Ellsworth Kalas ~ Singing all the Wesleyan Way
I confess that I’m not much of a shopper, at Christmas or any other time. But I rejoice that at this season the odds are good that the beleaguered shopper will hear some Gospel. The full Gospel. The glad Gospel. The redeeming Gospel. It will come over the audio system in the shopping mall.
I’m thinking of the Gospel as Charles Wesley delivered it in “Hark! the Herald Angels Sing.” No one before or since has done as good a job of delivering the Gospel in a song as did Charles Wesley. Wesley wove Scripture in and out of nearly every line and he did it so naturally that you have to keep alert or you’ll miss it. And his lines are packed full of doctrine.
The first verse of “Hark! the Herald Angels Sing” is an invitation to join the angels who announced Christ’s birth. In fact, Wesley wants all nations to rise and “join the triumph of the skies” in the tumultuous news, “Christ is born in Bethlehem!” Notice the exclamation point. Wesley was inclined that way. It’s hard to end all your sentences with periods when your soul is on the rise.

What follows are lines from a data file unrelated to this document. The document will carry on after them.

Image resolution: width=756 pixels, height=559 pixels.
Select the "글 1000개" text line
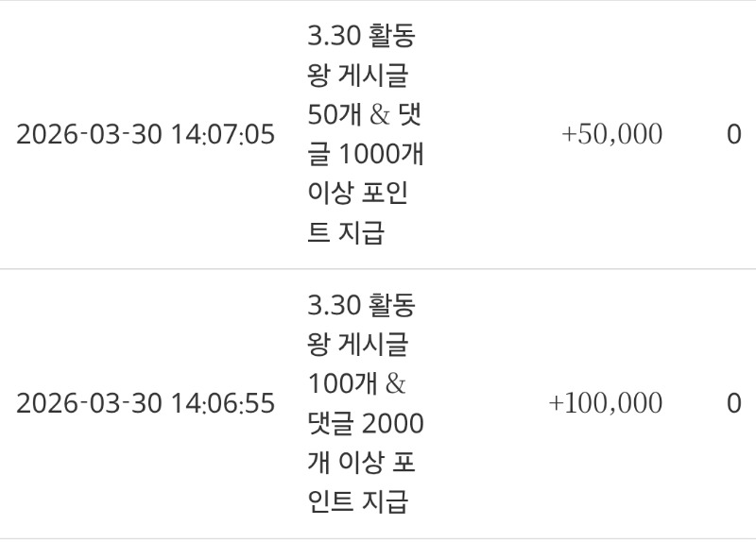point(365,154)
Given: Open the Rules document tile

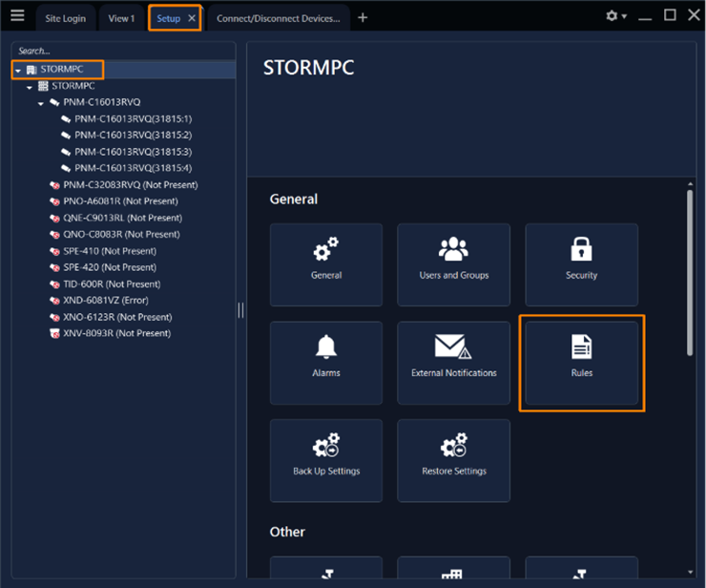Looking at the screenshot, I should coord(581,363).
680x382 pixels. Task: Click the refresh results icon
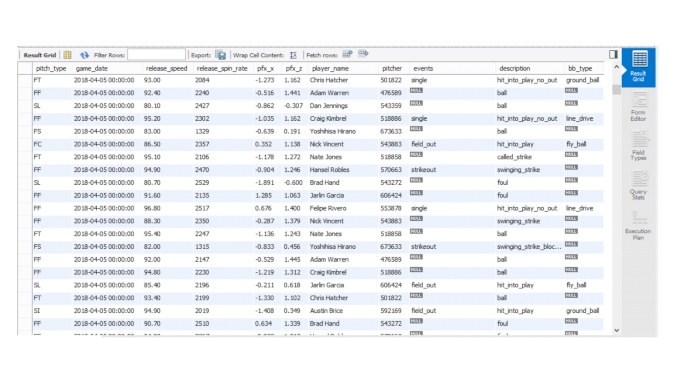pyautogui.click(x=84, y=55)
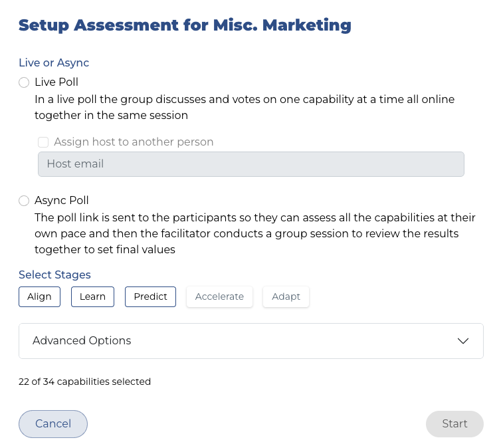The image size is (501, 448).
Task: Click the 22 of 34 capabilities selected text
Action: [x=84, y=382]
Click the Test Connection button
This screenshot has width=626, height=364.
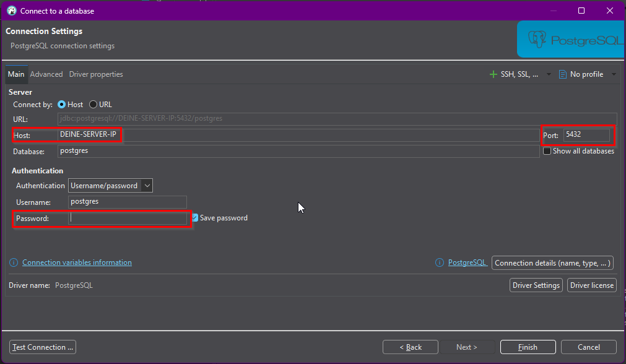tap(43, 347)
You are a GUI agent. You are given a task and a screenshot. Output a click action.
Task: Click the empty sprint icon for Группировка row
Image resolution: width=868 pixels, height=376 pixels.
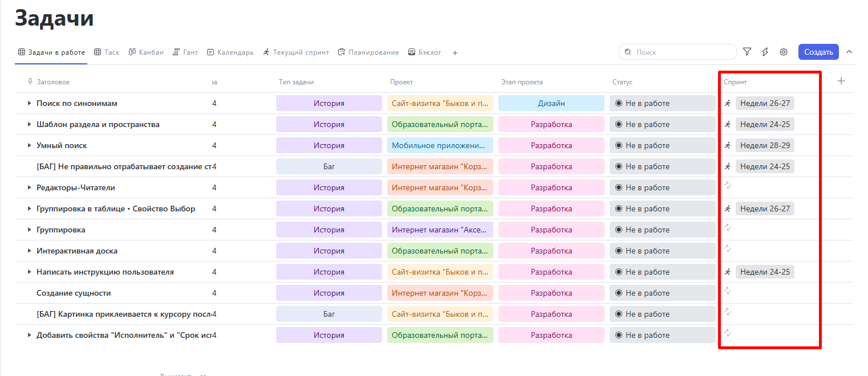click(x=728, y=228)
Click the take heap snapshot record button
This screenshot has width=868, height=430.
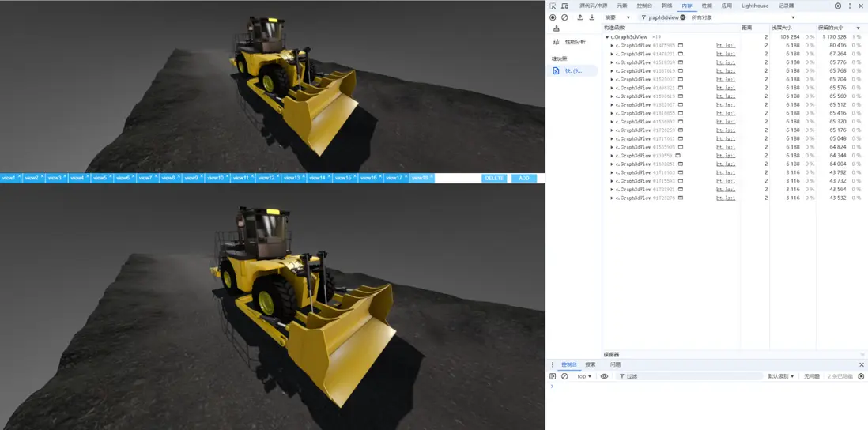(x=553, y=17)
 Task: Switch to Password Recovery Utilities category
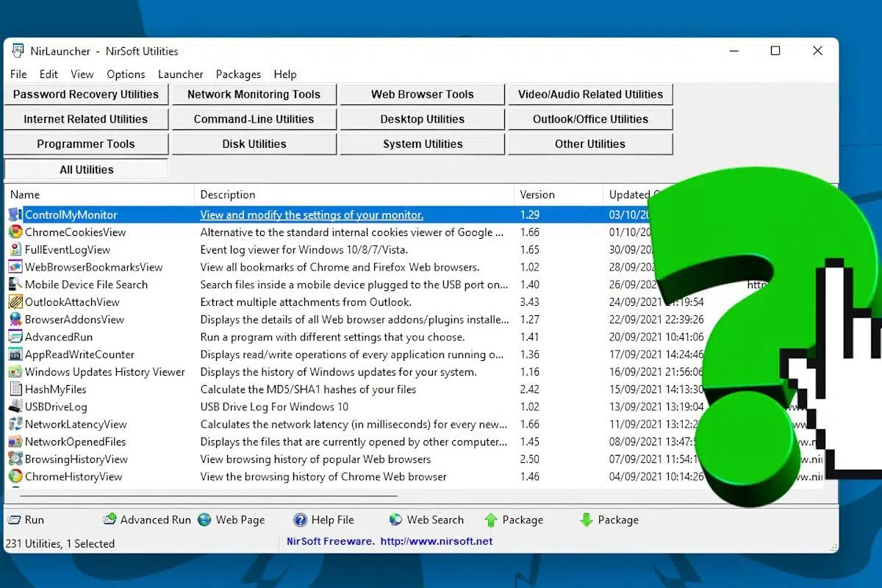[86, 95]
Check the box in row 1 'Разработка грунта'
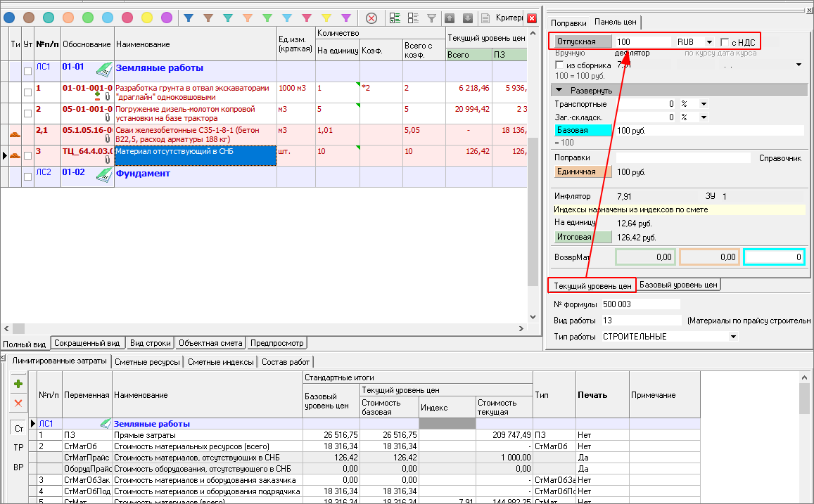Viewport: 814px width, 504px height. [27, 93]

As for doctrine, see Charles Wesley’s Christology and you’ll understand why Methodism swept the British Isles and then the American frontier. This is not the story of a wonderful young man who grew up to be a great teacher and then history’s finest martyr, this is the story of the One who was “by highest heaven adored, the everlasting Lord.” And if you wonder about his birth, he is the “offspring of a virgin’s womb.” If that phrase isn’t clear enough, Wesley explains that the Godhead is “veiled in flesh,” because Jesus is “th’incarnate Deity.” That is, God is “pleased with us in flesh to dwell.” If after all that you still don’t get it, Wesley is talking about the incarnation.
And Wesley’s not done yet. He describes our Lord in scriptural language, and while we’re comprehending the wonder of it all Wesley gets into the mood of Paul’s magnificent picture in Philippians 2: “mild he lays his glory by, born that we no more may die, born to raise us from the earth, born to give us second birth.” Apparently Wesley ended all of that with a period, but my own redeemed soul wants to substitute an exclamation point.
See what we’re singing. Our God, Jesus the Christ, lays aside all his divine glory, and he does it mildly: “ I have come to do thy will, O my God.” And why does he do this incomprehensible thing? Quite simply, so that you and I “no more may die.” He was born into this world so that he might raise this motley conglomerate of humans “from the earth,” and with it all “to give us second birth.” Don’t sell this second birth short! Not when it is Item Number One on heaven’s agenda.
There’s so much Gospel in “Hark! the Herald Angels sing” that one of these shopping days some one is going to hear it — really hear it! — somewhere between a shoe store and a snack shop, and that someone will say, “I just got it! Or it got me! Now I know what Christmas is all about!”